The average property value in Auckland has now surpassed $1.4 million for the first time, CoreLogic’s House Price Index shows.

Property values in the country’s largest city grew by a further 1.5% in November, although the annual rate of growth did slow slightly to 25.7%, from 26.3% in October. Listings in Auckland remain 26% below the same time last year.

Nationally, property values were up 1.8% over November. This was a slower increase than October at 2.1%. The November reading shows a return to the trend of gradually easing property value growth, which has been in play since April this year, but was disrupted by the bounce in values in October.

In fact the annual growth rate trimmed back to 28.4% at the end of November, down from 28.8% at the end of October. This is the first time the annual growth rate has dropped since August 2020 when the market stalled following the first Covid-19 forced lockdown in April and May of 2020.

CoreLogic research head Nick Goodall says the slowdown reflects the natural loss in momentum after an extended period of strong growth, which has led to a deterioration in affordability, further impacted by rising interest rates and tighter credit conditions.

Properties Withdrawn

Meanwhile, rising listing volumes are also set to act as a headwind for property value growth. While on a nationwide basis there are still fewer properties available than in November in the past two years, the opposite is true in some regions.

The lift in advertised stock levels is most acute in the wider Wellington and Manawatu-Whanganui regions, where there are 30% and 33% respectively, more properties for sale now than the same time last year. Hawke’s Bay (+22%), and to a lesser degree Southland (+2%), also have more properties on the market than November 2020.

“At this stage sellers aren’t adjusting their price expectations, which leads to somewhat of a standoff as properties take longer to sell. The likely outcome will be seen in either downward price adjustments from vendors or more properties being withdrawn from the market without selling,” Goodall says.

Incoming legislation intended to help cool the over-heated housing market is already having a major effect on investors – but largely due to confusion and lack of detail than clear policy.

A survey by Chartered Accountants Australia and New Zealand (CA ANZ) and Tax Management New Zealand (TMNZ) sought the views of 361 accountants in public practice on recent tax policy developments.

The survey shows a considerable lack of confidence in how the legislation will work, and that it will likely result in noncompliance and issues around who is captured and who isn’t.
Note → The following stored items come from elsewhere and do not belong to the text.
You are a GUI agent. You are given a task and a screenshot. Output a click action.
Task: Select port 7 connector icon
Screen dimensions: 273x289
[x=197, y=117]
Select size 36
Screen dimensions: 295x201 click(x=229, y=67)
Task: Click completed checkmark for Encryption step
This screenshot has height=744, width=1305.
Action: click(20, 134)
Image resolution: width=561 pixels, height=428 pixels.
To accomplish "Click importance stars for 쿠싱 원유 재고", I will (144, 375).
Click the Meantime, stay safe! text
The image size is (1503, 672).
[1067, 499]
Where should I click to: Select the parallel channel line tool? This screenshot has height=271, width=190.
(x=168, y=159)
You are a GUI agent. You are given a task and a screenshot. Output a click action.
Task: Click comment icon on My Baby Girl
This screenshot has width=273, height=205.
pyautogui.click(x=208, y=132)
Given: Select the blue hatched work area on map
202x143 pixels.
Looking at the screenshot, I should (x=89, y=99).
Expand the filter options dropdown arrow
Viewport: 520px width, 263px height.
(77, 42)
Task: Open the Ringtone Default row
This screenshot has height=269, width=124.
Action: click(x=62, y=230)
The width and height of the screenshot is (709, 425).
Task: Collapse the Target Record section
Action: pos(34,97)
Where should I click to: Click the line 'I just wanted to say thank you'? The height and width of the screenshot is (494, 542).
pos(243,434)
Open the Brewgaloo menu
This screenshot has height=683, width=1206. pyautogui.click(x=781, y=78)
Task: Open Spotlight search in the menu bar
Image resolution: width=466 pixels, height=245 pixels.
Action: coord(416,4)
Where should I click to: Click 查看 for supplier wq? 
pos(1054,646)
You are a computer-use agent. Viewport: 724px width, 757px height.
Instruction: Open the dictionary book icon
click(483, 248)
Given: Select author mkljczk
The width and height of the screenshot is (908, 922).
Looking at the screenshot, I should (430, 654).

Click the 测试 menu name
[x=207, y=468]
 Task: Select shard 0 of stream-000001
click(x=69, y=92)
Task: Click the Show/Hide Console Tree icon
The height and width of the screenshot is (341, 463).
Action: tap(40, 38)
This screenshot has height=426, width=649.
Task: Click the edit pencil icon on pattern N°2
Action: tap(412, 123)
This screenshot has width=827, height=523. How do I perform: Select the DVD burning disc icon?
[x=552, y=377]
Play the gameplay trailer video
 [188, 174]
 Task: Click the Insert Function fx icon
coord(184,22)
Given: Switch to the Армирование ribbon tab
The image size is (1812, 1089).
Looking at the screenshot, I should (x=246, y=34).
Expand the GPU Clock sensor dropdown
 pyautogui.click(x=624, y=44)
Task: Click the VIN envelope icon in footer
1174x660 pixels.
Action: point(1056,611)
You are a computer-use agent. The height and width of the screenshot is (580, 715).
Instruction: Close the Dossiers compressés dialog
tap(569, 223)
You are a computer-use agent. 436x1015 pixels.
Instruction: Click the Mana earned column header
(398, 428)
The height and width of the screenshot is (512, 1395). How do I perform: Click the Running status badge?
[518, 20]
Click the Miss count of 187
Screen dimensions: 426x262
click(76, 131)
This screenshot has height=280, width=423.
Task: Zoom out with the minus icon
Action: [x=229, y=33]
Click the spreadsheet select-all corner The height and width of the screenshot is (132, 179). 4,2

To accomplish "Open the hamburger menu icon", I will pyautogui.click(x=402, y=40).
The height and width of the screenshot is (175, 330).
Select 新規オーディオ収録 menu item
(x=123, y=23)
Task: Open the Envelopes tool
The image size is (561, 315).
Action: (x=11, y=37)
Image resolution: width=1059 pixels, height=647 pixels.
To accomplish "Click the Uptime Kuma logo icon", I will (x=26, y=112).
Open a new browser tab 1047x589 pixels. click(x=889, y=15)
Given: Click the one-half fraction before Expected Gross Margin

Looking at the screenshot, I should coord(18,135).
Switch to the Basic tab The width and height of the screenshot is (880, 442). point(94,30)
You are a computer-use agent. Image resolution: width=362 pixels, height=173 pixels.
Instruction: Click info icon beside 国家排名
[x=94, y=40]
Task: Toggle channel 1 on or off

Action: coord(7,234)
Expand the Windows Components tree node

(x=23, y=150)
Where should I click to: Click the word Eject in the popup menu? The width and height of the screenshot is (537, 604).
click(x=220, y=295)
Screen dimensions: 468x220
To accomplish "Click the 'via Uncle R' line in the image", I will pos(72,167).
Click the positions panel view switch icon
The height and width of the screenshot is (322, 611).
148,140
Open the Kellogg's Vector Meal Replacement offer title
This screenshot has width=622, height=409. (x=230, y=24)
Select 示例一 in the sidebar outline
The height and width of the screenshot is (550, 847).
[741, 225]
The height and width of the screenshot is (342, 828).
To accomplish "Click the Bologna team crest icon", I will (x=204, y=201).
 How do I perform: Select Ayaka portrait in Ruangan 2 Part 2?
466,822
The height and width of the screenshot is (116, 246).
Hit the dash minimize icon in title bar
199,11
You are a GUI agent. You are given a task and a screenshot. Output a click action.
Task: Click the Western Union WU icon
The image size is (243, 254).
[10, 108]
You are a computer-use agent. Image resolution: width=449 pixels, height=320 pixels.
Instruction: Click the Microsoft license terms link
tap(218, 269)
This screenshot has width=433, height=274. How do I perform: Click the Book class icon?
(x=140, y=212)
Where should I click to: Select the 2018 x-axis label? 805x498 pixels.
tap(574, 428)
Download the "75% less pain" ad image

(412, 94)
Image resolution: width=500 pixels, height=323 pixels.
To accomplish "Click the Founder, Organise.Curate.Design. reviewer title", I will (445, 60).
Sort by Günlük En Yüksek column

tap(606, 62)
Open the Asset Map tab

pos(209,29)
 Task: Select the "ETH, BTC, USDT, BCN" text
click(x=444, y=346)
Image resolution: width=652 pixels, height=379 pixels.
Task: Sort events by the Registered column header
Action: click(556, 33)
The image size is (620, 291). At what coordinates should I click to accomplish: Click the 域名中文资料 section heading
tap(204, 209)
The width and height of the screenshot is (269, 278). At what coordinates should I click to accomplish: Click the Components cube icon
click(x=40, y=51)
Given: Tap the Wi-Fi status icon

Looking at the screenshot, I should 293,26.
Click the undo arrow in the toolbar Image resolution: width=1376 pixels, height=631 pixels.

Among the findings the survey revealed 70% of respondents have already seen clients change or voice their intention to change their residential property investment behaviours due to ongoing adjustments to the extended bright-line test, and proposed changes to deny interest deductions.

The survey shows that more than 21% of respondents, or one in five, feel “not at all confident” about advising clients on the proposed new build interest limitation rules, and more than 65% of participants feel the phase-out and denial of interest deductions will be somewhat or extremely difficult to comply with.

Similarly, almost 50% of respondents said they were either somewhat confident, or not at all confident on advising on the new build bright-line test.

“Because this policy hasn’t been developed in line with the generic tax policy process (GTPP), there’s a much higher chance of collateral damage.”